= ACTION ITEM =
Only a number is wanted: how many lines in the listing contain the word "agent"?

= INFORMATION =
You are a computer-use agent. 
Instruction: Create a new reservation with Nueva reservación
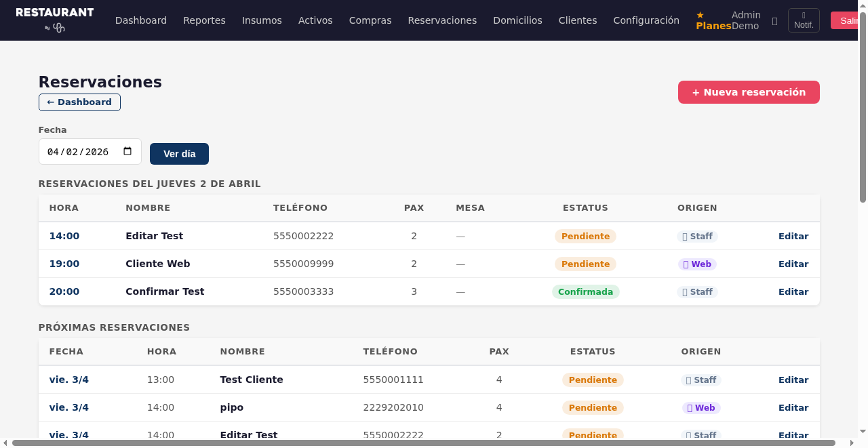(x=749, y=92)
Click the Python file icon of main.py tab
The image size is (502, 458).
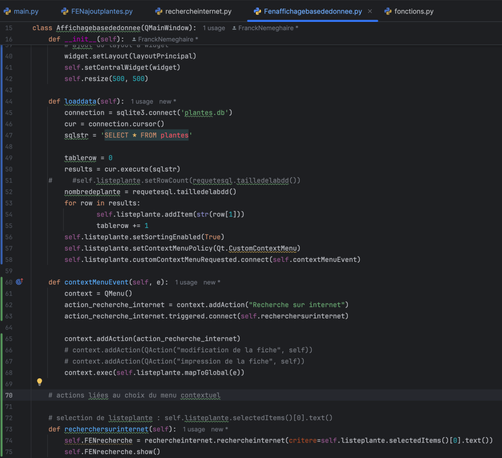[x=7, y=12]
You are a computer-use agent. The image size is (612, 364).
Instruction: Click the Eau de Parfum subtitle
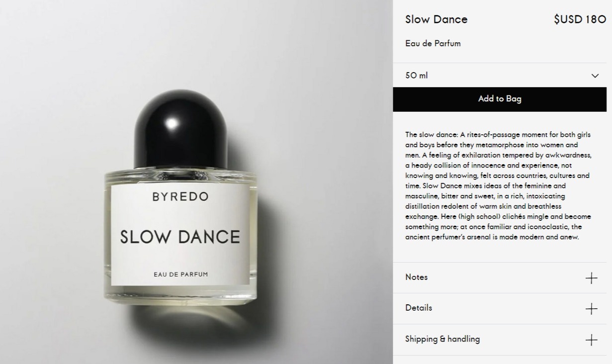click(x=433, y=43)
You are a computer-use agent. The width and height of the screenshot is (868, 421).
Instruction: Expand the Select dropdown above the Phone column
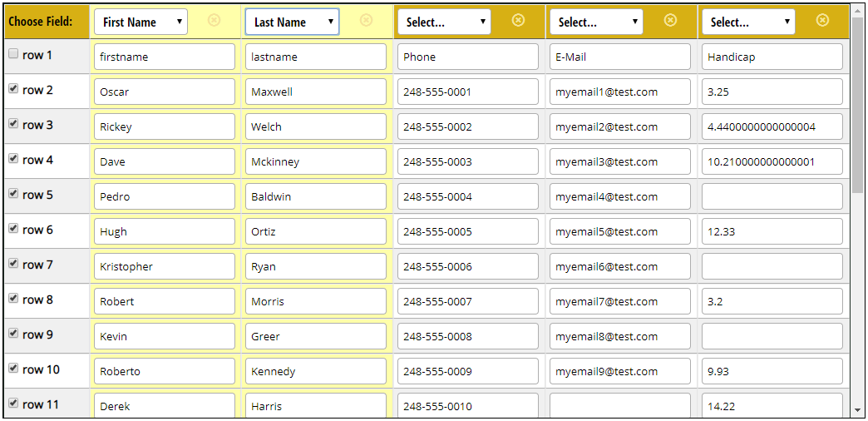(x=444, y=22)
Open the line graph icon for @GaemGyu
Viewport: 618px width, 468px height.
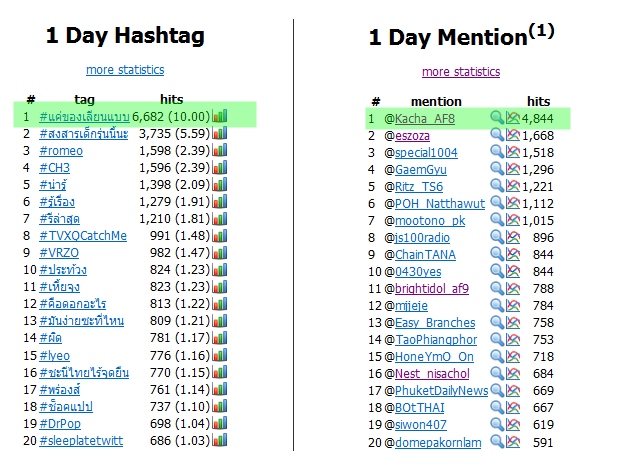(513, 169)
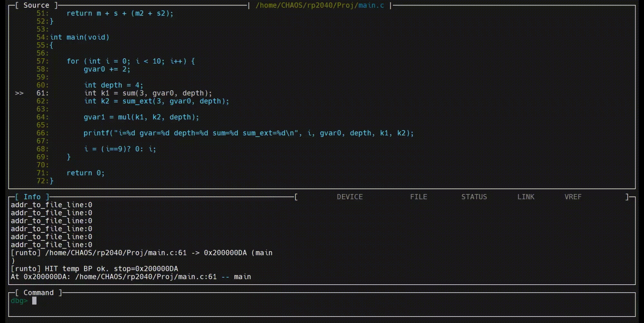The width and height of the screenshot is (644, 323).
Task: Click the 'At 0x200000DA' location info line
Action: (x=130, y=277)
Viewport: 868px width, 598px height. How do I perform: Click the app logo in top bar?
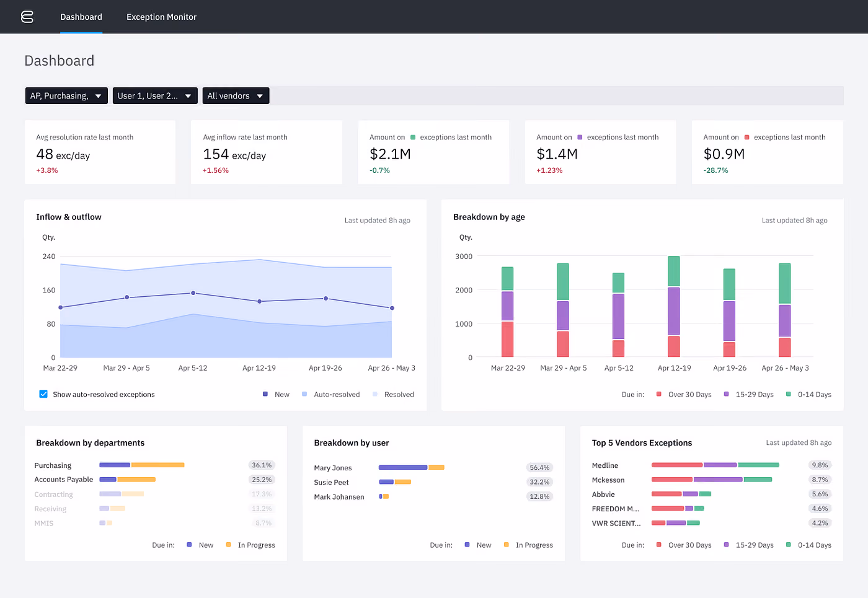[27, 17]
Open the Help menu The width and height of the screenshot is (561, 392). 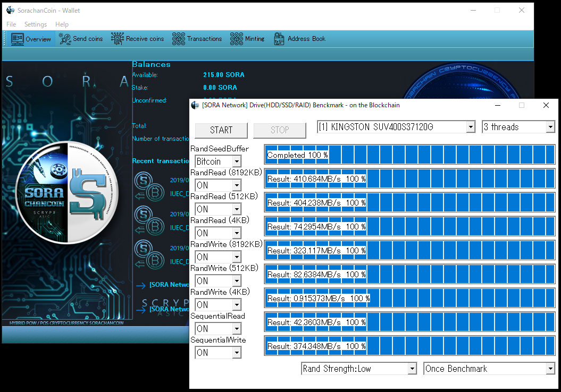(62, 24)
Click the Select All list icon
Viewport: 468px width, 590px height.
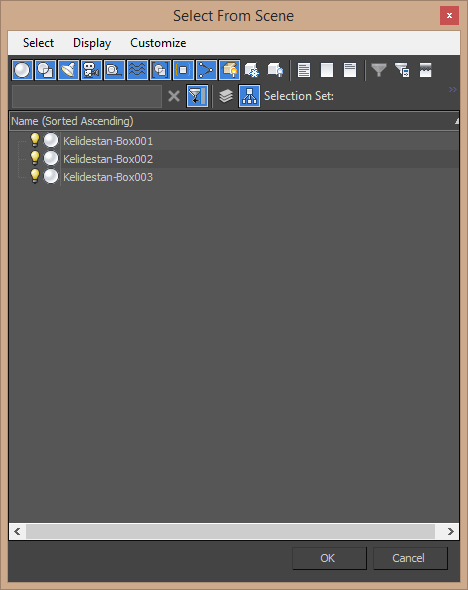pyautogui.click(x=304, y=70)

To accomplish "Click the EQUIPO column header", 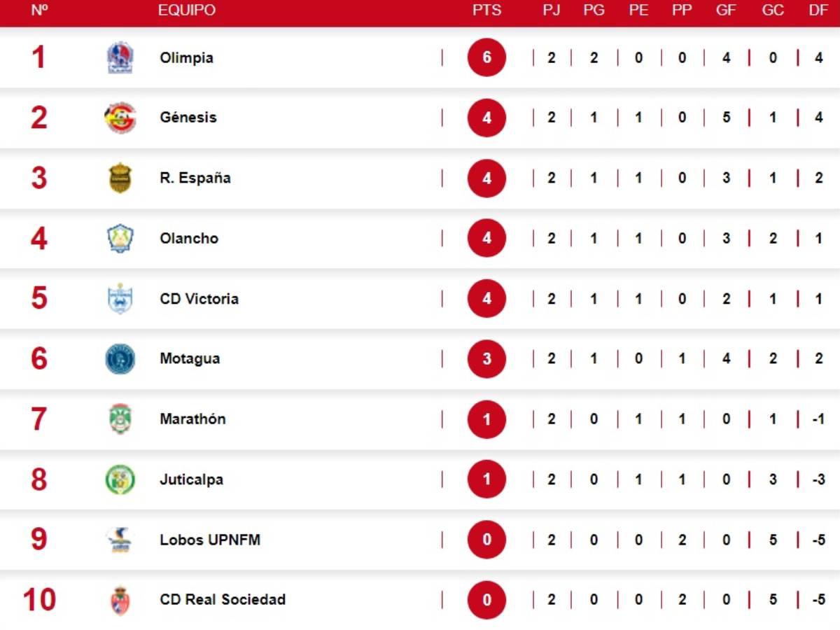I will click(x=187, y=11).

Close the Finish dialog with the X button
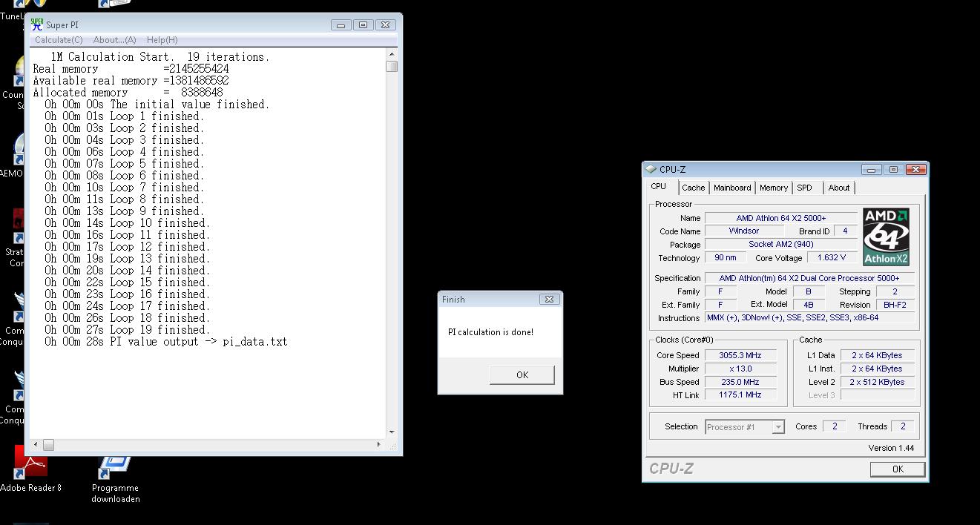coord(549,299)
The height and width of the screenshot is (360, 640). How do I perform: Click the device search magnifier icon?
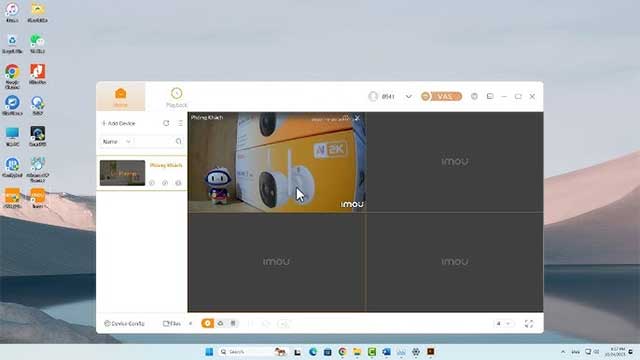[178, 141]
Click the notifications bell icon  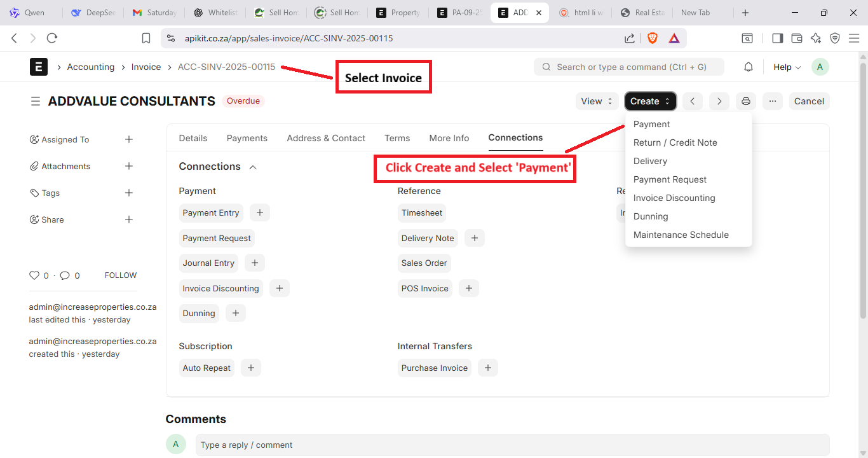pyautogui.click(x=749, y=67)
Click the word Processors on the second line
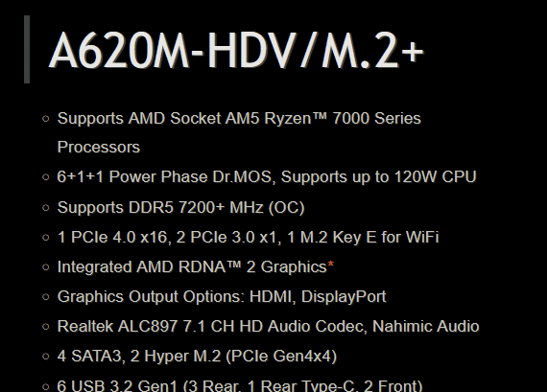 tap(99, 147)
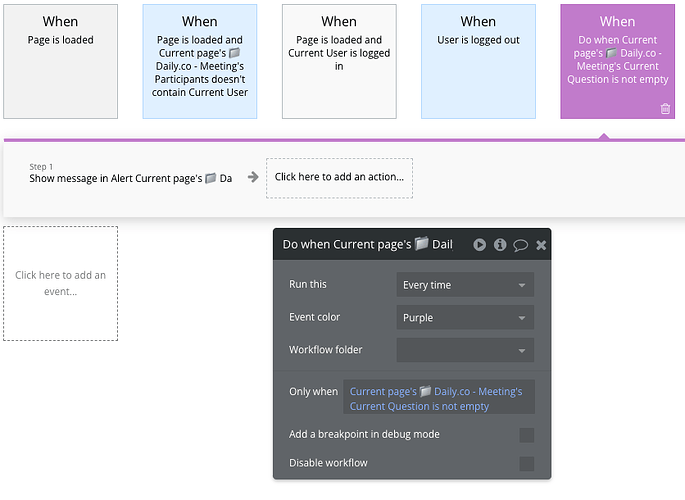Click folder icon in Step 1 action text
Image resolution: width=685 pixels, height=500 pixels.
(x=211, y=178)
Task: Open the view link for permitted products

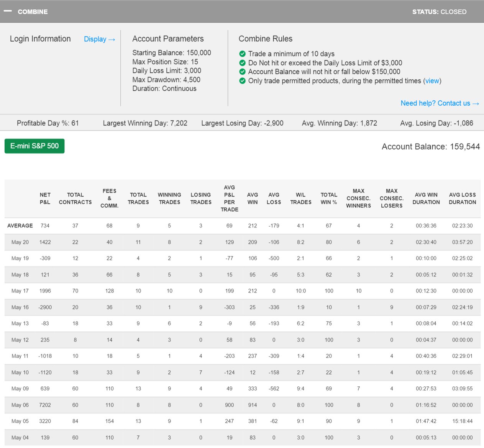Action: (x=432, y=81)

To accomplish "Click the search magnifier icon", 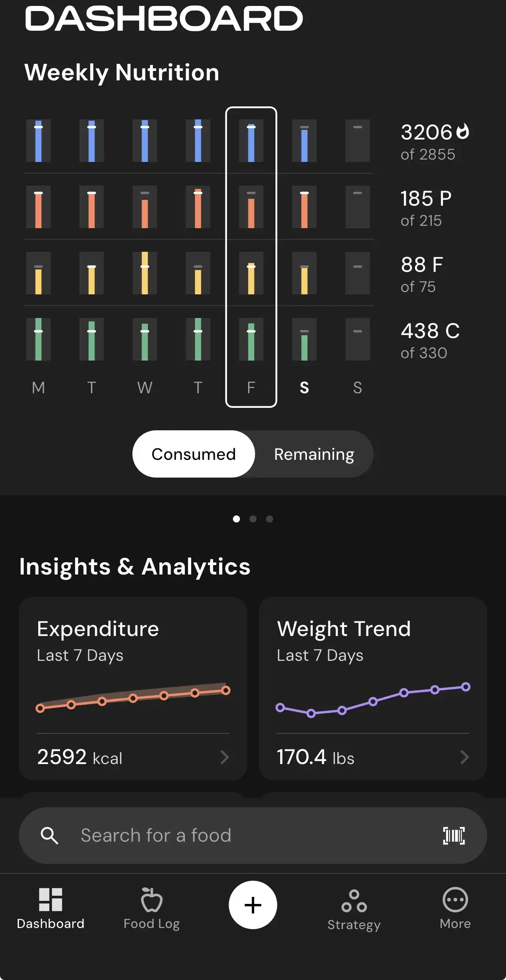I will point(50,835).
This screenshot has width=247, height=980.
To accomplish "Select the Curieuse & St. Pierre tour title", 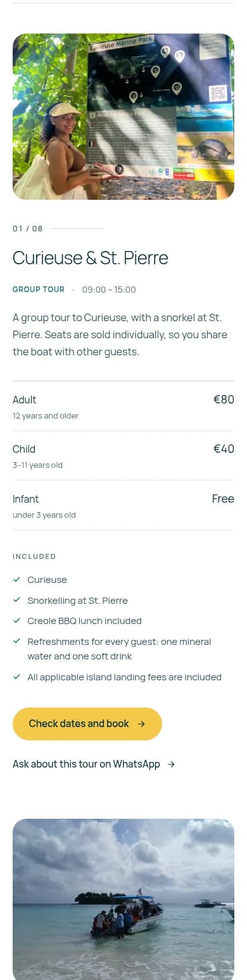I will pos(91,258).
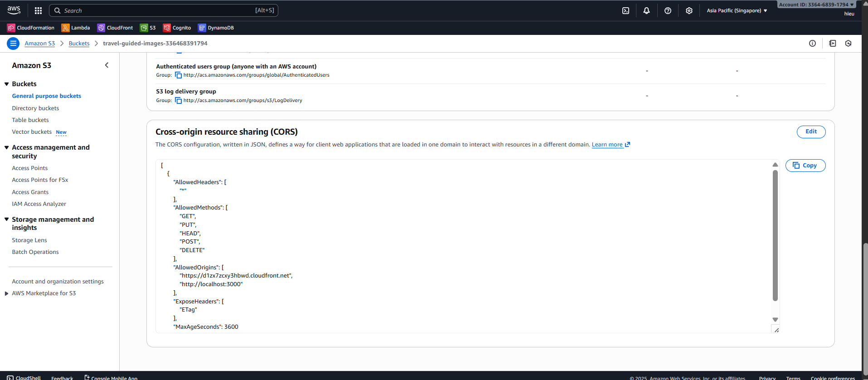
Task: Select Directory buckets in the sidebar
Action: pos(35,108)
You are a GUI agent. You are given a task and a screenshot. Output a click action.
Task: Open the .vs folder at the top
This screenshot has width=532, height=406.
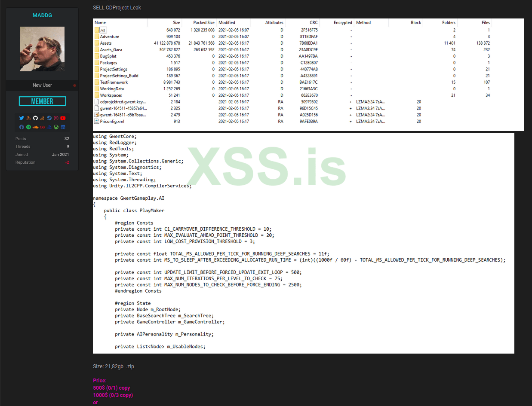(x=102, y=30)
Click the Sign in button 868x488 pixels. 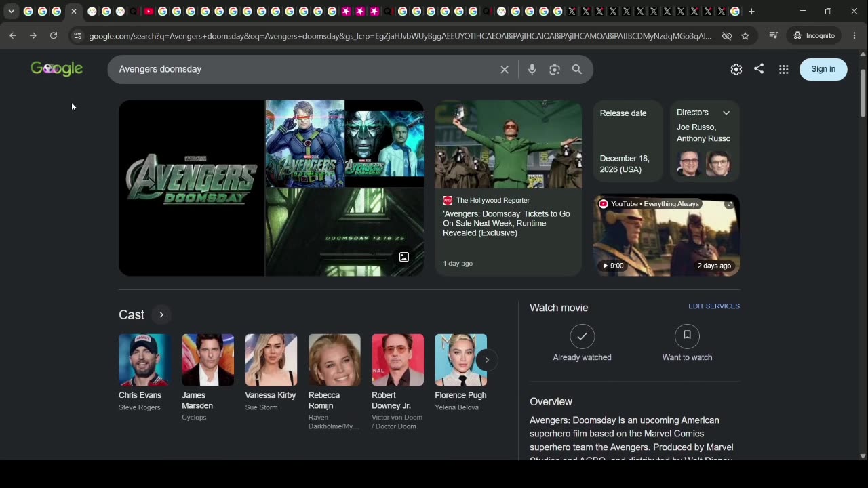823,69
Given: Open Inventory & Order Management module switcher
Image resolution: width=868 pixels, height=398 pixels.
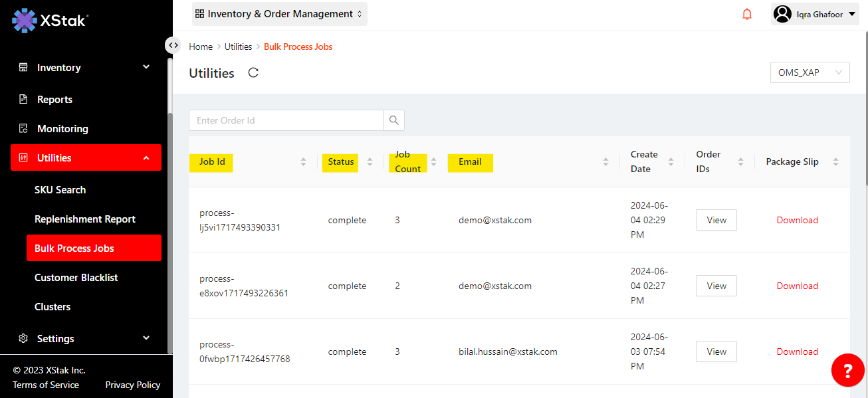Looking at the screenshot, I should click(279, 14).
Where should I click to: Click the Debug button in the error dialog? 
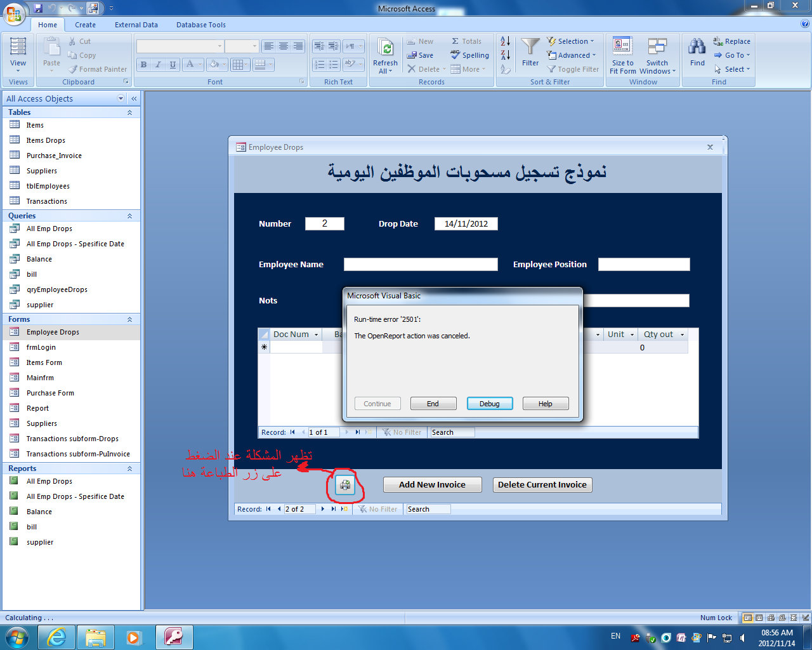coord(490,404)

= EXPECTED OUTPUT =
4